Поистине, когда смотрел Рахмиэль на оттиски с каменных стел великих мастеров прошлого, которые разворачивал перед ним его учитель, а уж тем более, когда брался сам их воспроизводить, из-под кисти его выныривали и взмывали вверх гибкие драконы, путались в белых плывущих облаках и, поднимаясь выше и выше, достигали жарких, словно цветы, и неведомых астрономам солнц. И такой был у Рахмиэля вкус к великому и древнему искусству высечения иероглифов, что даже пожилой и все повидавший каллиграф не уставал изумляться выразительности и зрелости мальчишеской руки.

Старому Соломону, который временами заходил к Чан Бижу узнать о посмертной судьбе своих газет, Чан Бижу всякий раз говорил, что они попали в надежные руки и маленький Рахмиэль еще всех их прославит в Поднебесной — и своего учителя, и старого Соломона, и даже советские газеты, которые и думать не чаяли, что им выпадет честь нести на себе знаки величайшего из каллиграфов, которого знала земля со времен Ван Сичжи.

Да, именно такую судьбу прочил старый гунши своему ученику, маленькому Рахмиэлю — стать величайшим каллиграфом, который прославится не только в Поднебесной, но и во всех частях света — и не меньше. Однако судьба распорядилась по-своему, как это обычно ей свойственно, когда все думают, что выйдет так или эдак, а выходит в конце концов не так и не сяк, а совершенно тридцать третьим образом.

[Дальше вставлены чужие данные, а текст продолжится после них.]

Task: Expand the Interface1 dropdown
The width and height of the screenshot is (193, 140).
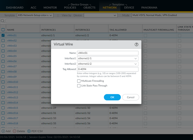Action: pyautogui.click(x=136, y=58)
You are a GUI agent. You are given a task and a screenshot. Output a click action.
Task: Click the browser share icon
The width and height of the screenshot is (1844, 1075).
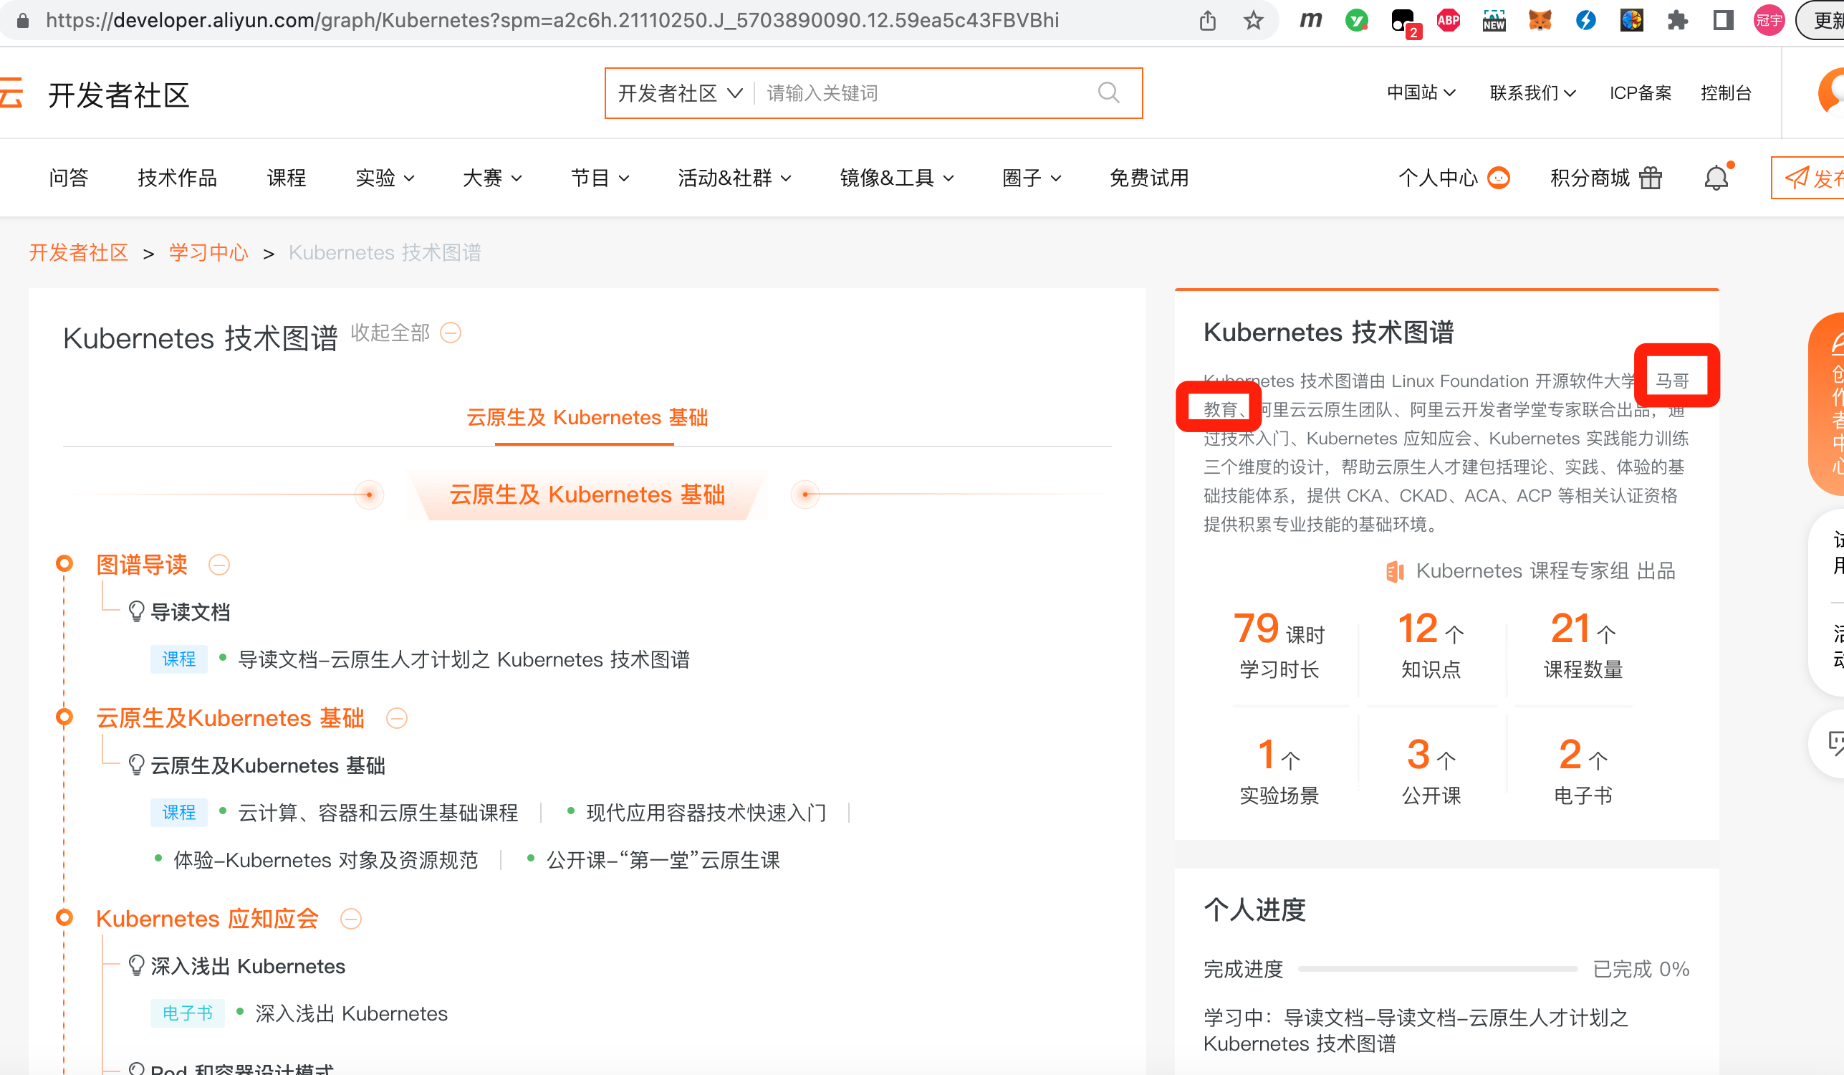pos(1207,20)
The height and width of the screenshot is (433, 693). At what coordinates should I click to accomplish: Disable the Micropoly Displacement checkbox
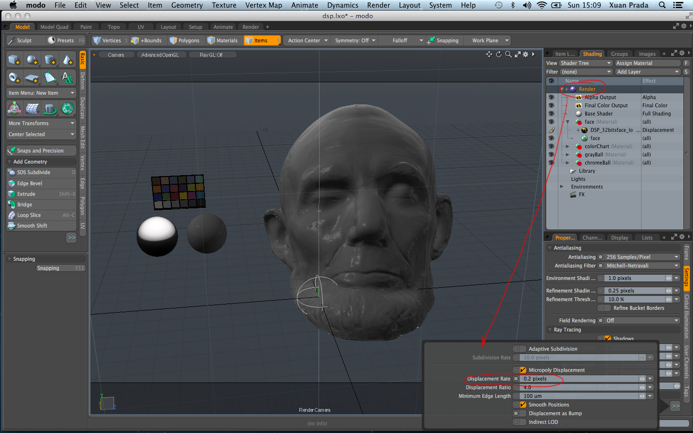[523, 370]
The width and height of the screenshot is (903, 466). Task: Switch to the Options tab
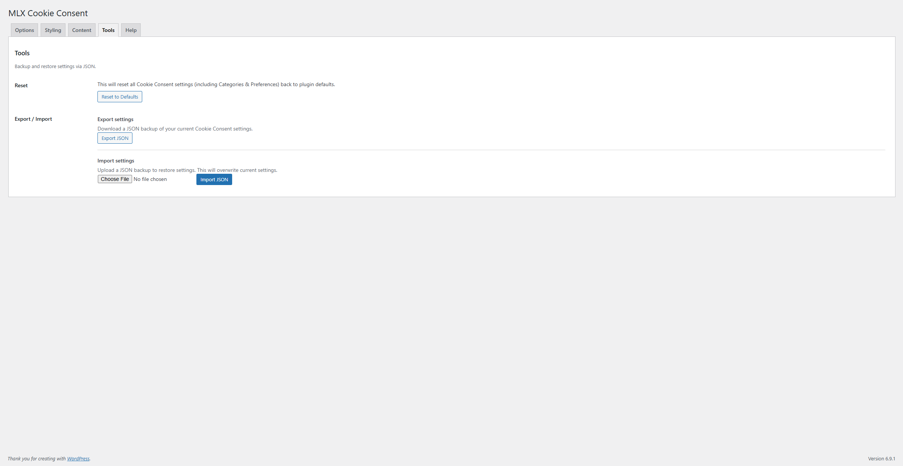(24, 30)
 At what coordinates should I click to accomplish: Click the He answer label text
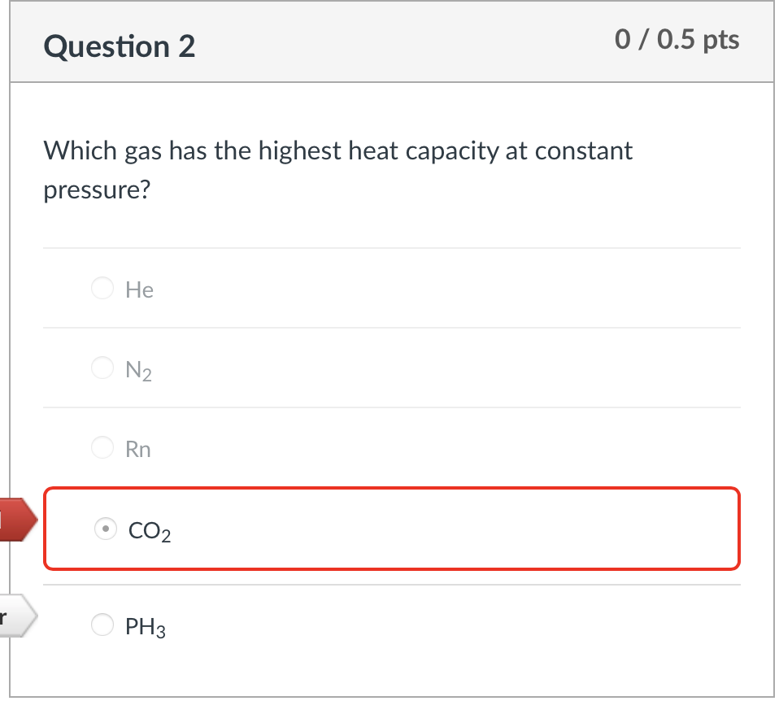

Среди книг, которые давал копировать Рахмиэлю Чан Бижу, попался и старинный свод древнего медицинского трактата «Хуанди нэйцзин». Согласно легенде, трактат это писал еще сам великий Желтый предок, он же — Желтый император, достигший бессмертия. Трактат совершенно заворожил Рахмиэля, даром что он половины слов в нем не мог разобрать, несмотря на объяснения Чан Бижу. Однако это не помешало ему понять, наконец, подлинное свое призвание. Призвание это состояло в том, чтобы стать врачом китайской медицины и спасать людей — если повезет, то всех, как будда Милэ, а нет, так хотя бы тех, с кем пересечет судьба.